The U.S. Embassy in Turkey has deleted statements it had made on its official Twitter account on June 7 disputing comments made by Turkish Prime Minister Recep Tayyip Erdogan about the Occupy Wall Street movement in the United States.
During a European Union conference in Istanbul on June 7, Erdogan lashed out at criticism by the EU regarding the excessive force used against antigovernment demonstrators in Istanbul.
“Those who try to lecture us, what did they do about the Wall Street incidents?" Erdogan asked. "Tear gas, the death of 17 people happened there. What was the reaction?"
According to the Istanbul-based "Hurriyet Daily News,"
approximately an hour later the U.S. Embassy in Ankara tweeted the following on its official Twitter account in both English and Turkish.

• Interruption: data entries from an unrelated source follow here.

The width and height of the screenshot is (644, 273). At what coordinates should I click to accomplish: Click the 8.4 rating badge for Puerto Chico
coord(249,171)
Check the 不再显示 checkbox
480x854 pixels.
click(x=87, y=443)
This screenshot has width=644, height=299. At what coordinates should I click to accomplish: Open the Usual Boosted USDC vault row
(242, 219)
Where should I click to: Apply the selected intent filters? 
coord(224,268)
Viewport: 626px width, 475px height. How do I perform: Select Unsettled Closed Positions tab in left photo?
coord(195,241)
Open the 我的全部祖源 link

"Reports related to the U.S. Occupy Wall Street movement are inaccurate," the tweet said. "No U.S. deaths resulted from police actions in #OWS."
The U.S. Embassy tweet can be seen on the left:
"Hurriyet Daily News" also reports that U.S. Embassy officials have confirmed that the tweets were, indeed, deleted but added that they stand by their statement.
Al-Jazeera's live blog
on the protests in Turkey also took note of the U.S. Embassy's tweet on June 7.
The Occupy Wall Street Movement, which began in New York City in September 2011, united protesters in a fight against social and economic inequality.
For more than a week now, antigovernment demonstrations have been taking place in Istanbul and other Turkish cities, leaving three dead and hundreds injured.
Some have likened the protests in Turkey to the Occupy Wall Street movement in the United States.
On Twitter, one of the most prominent hashtags concerning the protests has been #OccupyGezi
The protests in Turkey began with peaceful demonstrations against a development project that would destroy Gezi Park, one of the few remaining green areas in central Istanbul.
These demonstrations subsequently morphed into widespread protests against Erdogan's rule following a violent crackdown by the police on May 31.